■ ASSIGNED TASK: A single number is the answer here: the count of lines in the data below that include the word "each".

*** THE DATA ***

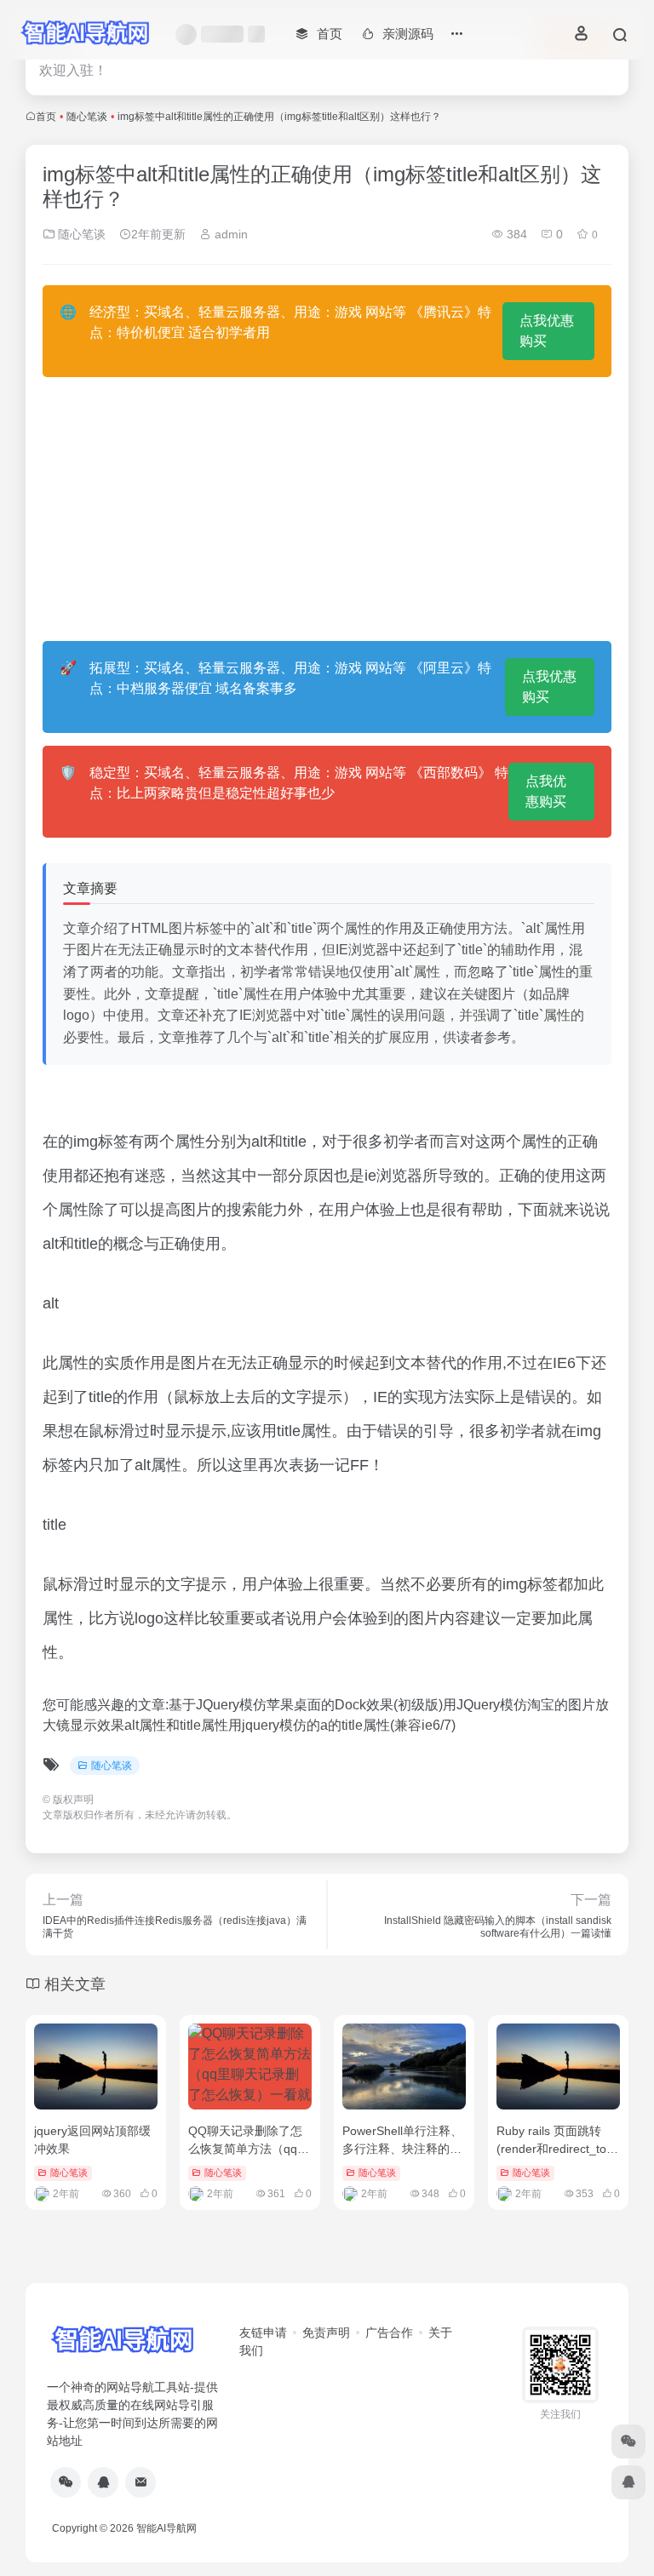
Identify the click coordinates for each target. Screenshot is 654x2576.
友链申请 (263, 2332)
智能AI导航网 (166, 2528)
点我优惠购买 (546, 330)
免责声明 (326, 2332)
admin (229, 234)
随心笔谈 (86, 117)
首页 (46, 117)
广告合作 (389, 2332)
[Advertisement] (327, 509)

***
*** THE DATA ***

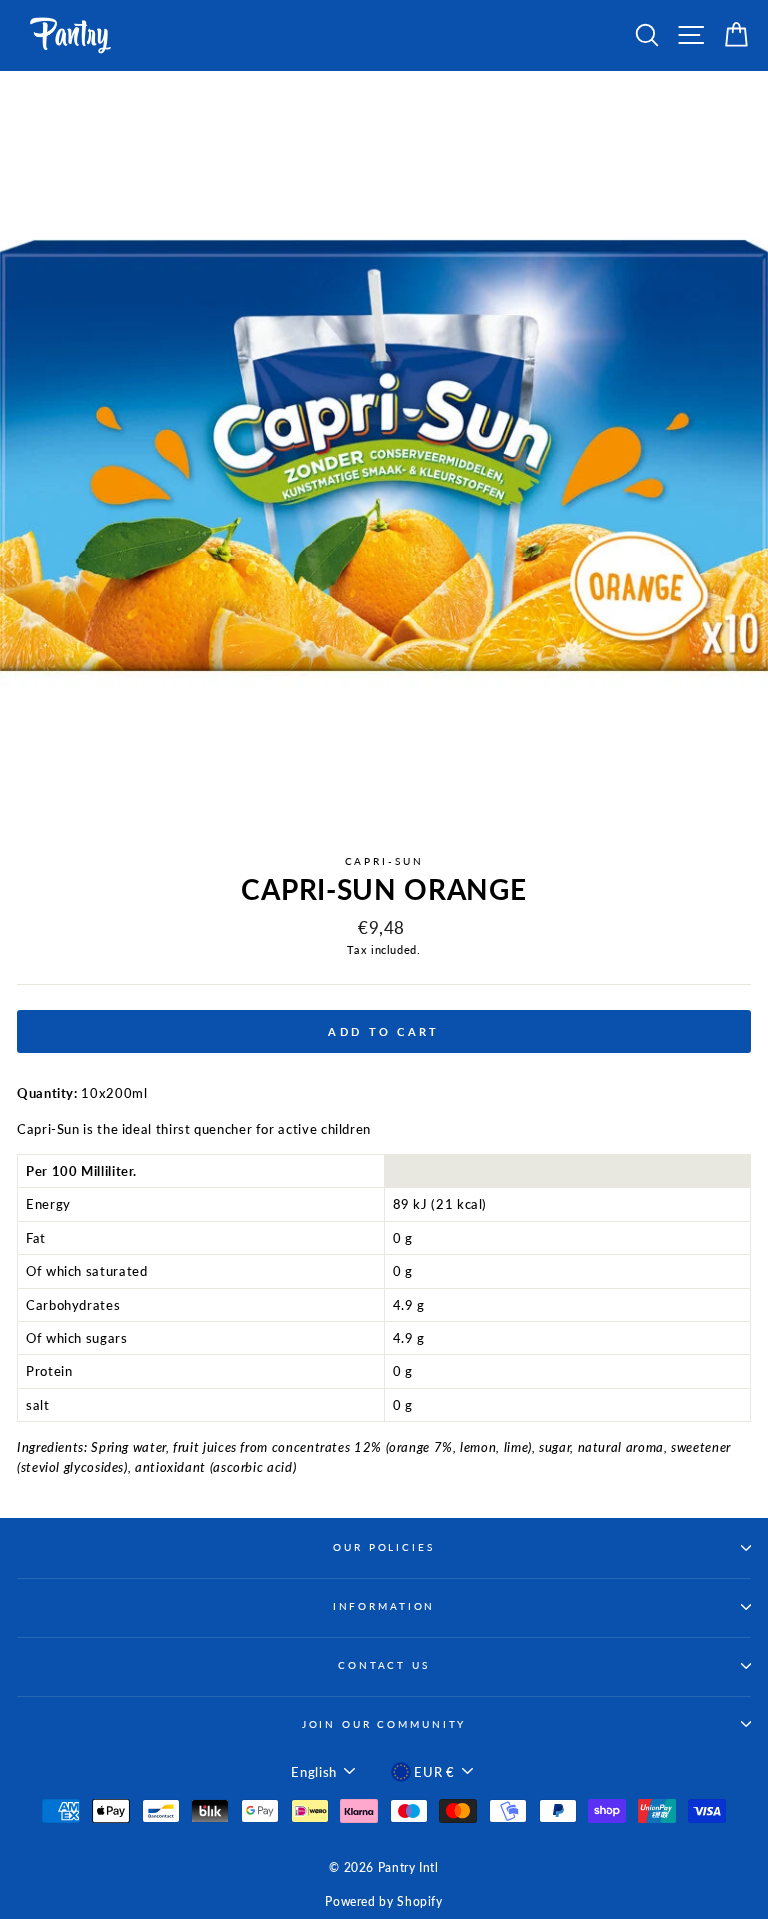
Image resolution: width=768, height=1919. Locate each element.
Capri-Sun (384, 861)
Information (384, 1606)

***

■ WRITTEN REPLY: 2